Delle azalee ve ne avevo già parlato nel post “Azalea, rododendro e camelia: la magnificenza delle acidofile“, poi sono andata a visitare l’Orto Botanico di Firenze che è uno di quelli più antichi d’Italia e del mondo, insieme a Pisa e a Padova (che ho visitato anni fa), e oltre alla collezione delle cicadee, ho ammirato questa bellissima collezione di azalee.
Il nome azalea deriva dal greco “azaleòs“, che significa “secco“, perchè alcune varietà sono amanti dei terreni aridi. Si distinguono dagli altri rododendri perchè hanno un fogliame deciduo senza foglie squamose.

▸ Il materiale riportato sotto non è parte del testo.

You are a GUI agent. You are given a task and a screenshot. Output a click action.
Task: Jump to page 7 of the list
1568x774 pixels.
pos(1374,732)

I fiori variano colore: rosa malva con striature verdi, bianchi con sfumature rosa, rosa pallido,fucsia, bianco, giallo, arancione, rosso,vivo e rosso salmone; e per la maggior parte imbutiformi.
L’azalea ha ispirato nel vocabolario d’amore il simbolo del “Gaudio” misterioso; se però è carnicina dice vile “Vendetta” e se gialla accusa la persona che la riceve di “Simulazione“.
Faccio volentieri questo appello: VISITATE L’ORTO BOTANICO! Fiorentini, toscani e turisti! Per passare una giornata diversa in una delle città più belle del mondo!